* **Task description**
Once you find the line containing "This screenshot has width=1000, height=625." in the data below, copy it and each following line exactly, up to and including the line containing "Screen dimensions: 2576x1179", and nothing else.

*** Excerpted data ***

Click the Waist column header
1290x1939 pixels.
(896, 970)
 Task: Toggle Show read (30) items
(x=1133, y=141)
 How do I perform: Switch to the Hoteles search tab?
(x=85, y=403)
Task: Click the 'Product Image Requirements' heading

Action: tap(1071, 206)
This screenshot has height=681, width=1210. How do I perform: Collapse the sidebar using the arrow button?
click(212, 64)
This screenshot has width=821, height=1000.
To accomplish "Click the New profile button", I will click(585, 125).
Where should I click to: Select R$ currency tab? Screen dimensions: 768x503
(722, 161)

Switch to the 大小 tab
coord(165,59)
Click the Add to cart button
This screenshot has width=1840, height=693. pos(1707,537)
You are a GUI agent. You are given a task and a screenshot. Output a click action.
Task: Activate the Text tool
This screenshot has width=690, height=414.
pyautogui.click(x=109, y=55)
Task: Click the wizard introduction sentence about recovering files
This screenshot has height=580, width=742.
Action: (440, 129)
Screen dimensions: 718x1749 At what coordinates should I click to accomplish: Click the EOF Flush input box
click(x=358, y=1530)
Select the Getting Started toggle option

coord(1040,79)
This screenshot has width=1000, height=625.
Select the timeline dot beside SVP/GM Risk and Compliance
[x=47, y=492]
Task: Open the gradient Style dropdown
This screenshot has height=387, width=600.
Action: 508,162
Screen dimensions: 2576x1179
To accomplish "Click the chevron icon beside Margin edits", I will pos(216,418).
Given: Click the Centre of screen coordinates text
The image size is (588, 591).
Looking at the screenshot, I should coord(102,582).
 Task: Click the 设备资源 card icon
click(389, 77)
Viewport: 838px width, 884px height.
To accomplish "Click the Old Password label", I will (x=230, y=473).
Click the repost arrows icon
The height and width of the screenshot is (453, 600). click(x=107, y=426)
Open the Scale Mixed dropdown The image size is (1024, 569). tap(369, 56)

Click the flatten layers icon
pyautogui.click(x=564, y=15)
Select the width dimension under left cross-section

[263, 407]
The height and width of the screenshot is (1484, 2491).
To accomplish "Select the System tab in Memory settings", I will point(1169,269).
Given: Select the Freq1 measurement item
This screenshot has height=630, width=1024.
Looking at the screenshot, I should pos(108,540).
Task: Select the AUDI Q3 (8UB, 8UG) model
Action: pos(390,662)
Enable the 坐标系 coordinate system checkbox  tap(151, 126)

*** End of Excerpted data ***

* **Exercise result**
This screenshot has width=1000, height=625.
Select the timeline dot beside SVP/GM Risk and Compliance
[x=47, y=492]
Task: Open the gradient Style dropdown
This screenshot has height=387, width=600.
Action: 508,162
Screen dimensions: 2576x1179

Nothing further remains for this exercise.